··· Supplied data

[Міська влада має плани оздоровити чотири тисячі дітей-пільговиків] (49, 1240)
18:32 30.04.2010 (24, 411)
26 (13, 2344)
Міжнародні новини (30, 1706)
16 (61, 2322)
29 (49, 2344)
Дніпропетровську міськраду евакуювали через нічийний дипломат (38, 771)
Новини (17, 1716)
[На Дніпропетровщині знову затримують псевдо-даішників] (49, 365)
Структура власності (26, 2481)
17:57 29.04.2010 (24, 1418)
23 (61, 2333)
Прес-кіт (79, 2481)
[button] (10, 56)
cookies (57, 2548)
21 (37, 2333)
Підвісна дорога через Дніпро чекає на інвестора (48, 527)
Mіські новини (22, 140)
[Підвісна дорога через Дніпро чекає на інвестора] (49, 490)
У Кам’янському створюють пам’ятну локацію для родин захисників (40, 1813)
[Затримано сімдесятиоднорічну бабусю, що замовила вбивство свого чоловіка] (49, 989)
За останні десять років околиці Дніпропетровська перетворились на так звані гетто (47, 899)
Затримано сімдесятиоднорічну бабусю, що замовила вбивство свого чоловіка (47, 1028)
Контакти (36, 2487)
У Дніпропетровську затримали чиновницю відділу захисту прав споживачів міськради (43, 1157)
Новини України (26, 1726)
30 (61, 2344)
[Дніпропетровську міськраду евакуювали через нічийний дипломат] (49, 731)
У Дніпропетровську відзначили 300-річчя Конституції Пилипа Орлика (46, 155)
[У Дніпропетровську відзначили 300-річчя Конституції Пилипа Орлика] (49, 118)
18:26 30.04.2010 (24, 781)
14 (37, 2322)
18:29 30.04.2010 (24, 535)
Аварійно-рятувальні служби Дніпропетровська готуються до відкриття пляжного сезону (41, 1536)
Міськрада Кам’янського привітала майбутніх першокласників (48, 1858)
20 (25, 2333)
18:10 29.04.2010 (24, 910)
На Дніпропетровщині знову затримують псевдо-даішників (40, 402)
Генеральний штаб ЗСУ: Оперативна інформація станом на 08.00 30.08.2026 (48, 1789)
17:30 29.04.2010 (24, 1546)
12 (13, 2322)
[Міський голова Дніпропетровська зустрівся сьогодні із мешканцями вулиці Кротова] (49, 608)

······

Among the entries above, how many lines include the word "через"? Reply with the number only.

Exercise answer: 4